IMPUNITÉ POUR LES AUTEURS DE CRIMES DE GUERRE ?

Quelles concessions a-t-on accordées aux chefs des bandes armées pour qu’ils acceptent de dialoguer ? D’après le journal en ligne La Voix des sans-voix, « le président Touadera aurait promis aux chefs rebelles la Primature, alors que ceux-ci exigeaient plutôt la Défense, la Sécurité, les Affaires étrangères, les Mines et les Finances. »

          Hallucinant ! Les séditieux voudraient finalement tout le pouvoir ! Il ne leur reste plus qu’à exiger le Palais de la Renaissance et à demander le départ d’un président démocratiquement élu. Espérons que ces insupportables exigences des bourreaux du peuple centrafricain ne sont que des rumeurs. Car, si elles venaient à être confirmées, elles constitueraient un véritable défi pour le pouvoir légitime.

           On se souvient des efforts répétés du président Touadera pour convier les rebelles à des pourparlers. Ils les avaient refusés avec dédain – certains allant même jusqu’à l’insulter en lui contestant sa légitimité. S’ils acceptent maintenant de rejoindre la table des négociations, c’est peut-être parce que l’impunité leur a été promise.

          Mais – nous n’avons pas cessé de l’écrire ici – l’impunité et le partage du pouvoir avec ces bourreaux sont absolument insupportables. Ceux qui ont du sang de Centrafricains sur les mains doivent impérativement rendre des comptes à la nation.

          Et pourtant, en haut lieu, on dirait que plus personne n’évoque les exactions perpétrées par les groupes armés. Des milliers de victimes innocentes semblent oubliées – alors qu’à jamais, elles hanteront la mémoire des Centrafricains. Une tache indélébile a souillé pour toujours la terre des Bantous. Le sang des Centrafricains n’a cessé de couler à flots depuis l’indépendance et d’irriguer une terre qui semble maudite.

 

KHARTOUM : UNE TROISIÈME TRANSITION ?

          Les transactions qui se préparent à Khartoum préfigurent-elles une troisième Transition? En tout cas, le scénario est le même que celui des pourparlers de Libreville, initiés par la France de Hollande et le Tchad de Déby, qui avaient mis brutalement fin au pouvoir de François Bozizé, remplacé par le chef de l’ex-Séléka, Michel Djotodia.

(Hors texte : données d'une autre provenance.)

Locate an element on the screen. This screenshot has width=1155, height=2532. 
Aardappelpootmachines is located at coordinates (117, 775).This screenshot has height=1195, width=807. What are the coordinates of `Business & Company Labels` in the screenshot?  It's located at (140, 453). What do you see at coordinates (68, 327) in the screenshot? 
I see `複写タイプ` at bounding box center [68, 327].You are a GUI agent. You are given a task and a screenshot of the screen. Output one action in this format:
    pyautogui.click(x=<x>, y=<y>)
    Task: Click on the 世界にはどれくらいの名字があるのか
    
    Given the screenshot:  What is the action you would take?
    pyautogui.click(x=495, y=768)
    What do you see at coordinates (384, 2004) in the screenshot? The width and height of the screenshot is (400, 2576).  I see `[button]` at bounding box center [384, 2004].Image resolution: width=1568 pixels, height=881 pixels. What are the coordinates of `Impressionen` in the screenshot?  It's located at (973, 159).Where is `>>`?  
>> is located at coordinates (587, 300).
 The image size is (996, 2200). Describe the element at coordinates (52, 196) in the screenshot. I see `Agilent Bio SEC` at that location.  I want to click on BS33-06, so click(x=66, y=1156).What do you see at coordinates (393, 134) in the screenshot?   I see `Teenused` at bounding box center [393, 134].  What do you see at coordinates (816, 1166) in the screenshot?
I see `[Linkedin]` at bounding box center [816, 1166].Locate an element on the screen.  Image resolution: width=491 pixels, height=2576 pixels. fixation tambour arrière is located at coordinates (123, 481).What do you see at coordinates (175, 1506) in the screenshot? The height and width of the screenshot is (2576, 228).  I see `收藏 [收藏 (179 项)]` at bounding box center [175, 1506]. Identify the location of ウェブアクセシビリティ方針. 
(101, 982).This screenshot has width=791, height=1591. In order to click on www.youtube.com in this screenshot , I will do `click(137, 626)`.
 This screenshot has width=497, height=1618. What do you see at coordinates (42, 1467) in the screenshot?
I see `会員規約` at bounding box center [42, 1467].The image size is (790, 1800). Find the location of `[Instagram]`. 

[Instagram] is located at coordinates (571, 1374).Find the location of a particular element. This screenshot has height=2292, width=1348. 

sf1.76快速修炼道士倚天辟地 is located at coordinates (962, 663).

Cette première Transition a précédé celle que la France et le Tchad ont une nouvelle fois mise en place avec Catherine Samba-Panza comme présidente.

Les pourparlers de Khartoum ont été, quant à eux, initiés par les Russes, nouveaux tuteurs du pouvoir centrafricain. Vont-ils obliger le président Touadera à accepter une nouvelle Transition ou à partager le pouvoir avec les rebelles au grand dam des Centrafricains?

Les exigences de ces bandes armées pour ne plus combattre sont intolérables. Si on se soumet à leurs diktats, ce sont les portes de la Centrafrique qui seront ouvertes à tous les prédateurs. La République Centrafricaine deviendra alors un pays où il suffira de venir massacrer les populations pour prendre le pouvoir. C’est inacceptable.